## START GIVEN DATA

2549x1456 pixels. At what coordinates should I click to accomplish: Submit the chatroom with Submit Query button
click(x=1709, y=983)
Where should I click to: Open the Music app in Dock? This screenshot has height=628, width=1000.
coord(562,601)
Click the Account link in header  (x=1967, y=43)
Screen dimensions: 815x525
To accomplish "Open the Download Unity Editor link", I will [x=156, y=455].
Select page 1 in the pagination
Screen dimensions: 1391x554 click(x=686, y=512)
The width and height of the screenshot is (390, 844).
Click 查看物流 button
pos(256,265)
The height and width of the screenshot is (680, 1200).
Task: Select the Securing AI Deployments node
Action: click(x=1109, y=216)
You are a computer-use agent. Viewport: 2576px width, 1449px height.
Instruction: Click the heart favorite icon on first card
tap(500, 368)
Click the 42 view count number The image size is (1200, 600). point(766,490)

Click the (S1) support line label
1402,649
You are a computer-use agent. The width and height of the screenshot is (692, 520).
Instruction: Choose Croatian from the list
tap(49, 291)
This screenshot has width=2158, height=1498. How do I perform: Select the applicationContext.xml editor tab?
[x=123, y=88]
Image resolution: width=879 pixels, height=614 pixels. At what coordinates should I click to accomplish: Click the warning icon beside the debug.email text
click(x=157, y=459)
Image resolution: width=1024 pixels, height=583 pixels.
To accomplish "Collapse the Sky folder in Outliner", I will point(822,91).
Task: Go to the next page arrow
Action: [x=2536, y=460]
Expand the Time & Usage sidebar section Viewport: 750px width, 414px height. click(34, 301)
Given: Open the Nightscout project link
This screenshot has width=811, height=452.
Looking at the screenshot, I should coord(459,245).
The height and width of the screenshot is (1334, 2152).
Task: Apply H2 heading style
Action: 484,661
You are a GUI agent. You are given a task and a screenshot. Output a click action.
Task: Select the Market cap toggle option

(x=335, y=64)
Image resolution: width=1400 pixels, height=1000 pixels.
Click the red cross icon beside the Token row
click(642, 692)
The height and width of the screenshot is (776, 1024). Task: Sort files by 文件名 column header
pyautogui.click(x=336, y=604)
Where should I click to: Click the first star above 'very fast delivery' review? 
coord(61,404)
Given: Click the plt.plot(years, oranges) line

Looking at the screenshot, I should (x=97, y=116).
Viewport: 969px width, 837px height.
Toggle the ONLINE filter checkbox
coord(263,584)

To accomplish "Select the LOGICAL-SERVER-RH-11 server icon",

## END GIVEN DATA

### TASK OBJECTIVE
Can you render every line above as a JSON list of strings, one string per line, with the blank lines omitted?

### WRITTEN SOLUTION
[
  "2549x1456 pixels. At what coordinates should I click to accomplish: Submit the chatroom with Submit Query button",
  "click(x=1709, y=983)",
  "Where should I click to: Open the Music app in Dock? This screenshot has height=628, width=1000.",
  "coord(562,601)",
  "Click the Account link in header  (x=1967, y=43)",
  "Screen dimensions: 815x525",
  "To accomplish \"Open the Download Unity Editor link\", I will [x=156, y=455].",
  "Select page 1 in the pagination",
  "Screen dimensions: 1391x554 click(x=686, y=512)",
  "The width and height of the screenshot is (390, 844).",
  "Click 查看物流 button",
  "pos(256,265)",
  "The height and width of the screenshot is (680, 1200).",
  "Task: Select the Securing AI Deployments node",
  "Action: click(x=1109, y=216)",
  "You are a computer-use agent. Viewport: 2576px width, 1449px height.",
  "Instruction: Click the heart favorite icon on first card",
  "tap(500, 368)",
  "Click the 42 view count number The image size is (1200, 600). point(766,490)",
  "Click the (S1) support line label",
  "1402,649",
  "You are a computer-use agent. The width and height of the screenshot is (692, 520).",
  "Instruction: Choose Croatian from the list",
  "tap(49, 291)",
  "This screenshot has width=2158, height=1498. How do I perform: Select the applicationContext.xml editor tab?",
  "[x=123, y=88]",
  "Image resolution: width=879 pixels, height=614 pixels. At what coordinates should I click to accomplish: Click the warning icon beside the debug.email text",
  "click(x=157, y=459)",
  "Image resolution: width=1024 pixels, height=583 pixels.",
  "To accomplish \"Collapse the Sky folder in Outliner\", I will point(822,91).",
  "Task: Go to the next page arrow",
  "Action: [x=2536, y=460]",
  "Expand the Time & Usage sidebar section Viewport: 750px width, 414px height. click(34, 301)",
  "Given: Open the Nightscout project link",
  "This screenshot has width=811, height=452.",
  "Looking at the screenshot, I should coord(459,245).",
  "The height and width of the screenshot is (1334, 2152).",
  "Task: Apply H2 heading style",
  "Action: 484,661",
  "You are a GUI agent. You are given a task and a screenshot. Output a click action.",
  "Task: Select the Market cap toggle option",
  "(x=335, y=64)",
  "Image resolution: width=1400 pixels, height=1000 pixels.",
  "Click the red cross icon beside the Token row",
  "click(642, 692)",
  "The height and width of the screenshot is (776, 1024). Task: Sort files by 文件名 column header",
  "pyautogui.click(x=336, y=604)",
  "Where should I click to: Click the first star above 'very fast delivery' review? ",
  "coord(61,404)",
  "Given: Click the plt.plot(years, oranges) line",
  "Looking at the screenshot, I should (x=97, y=116).",
  "Viewport: 969px width, 837px height.",
  "Toggle the ONLINE filter checkbox",
  "coord(263,584)",
  "To accomplish \"Select the LOGICAL-SERVER-RH-11 server icon\","
]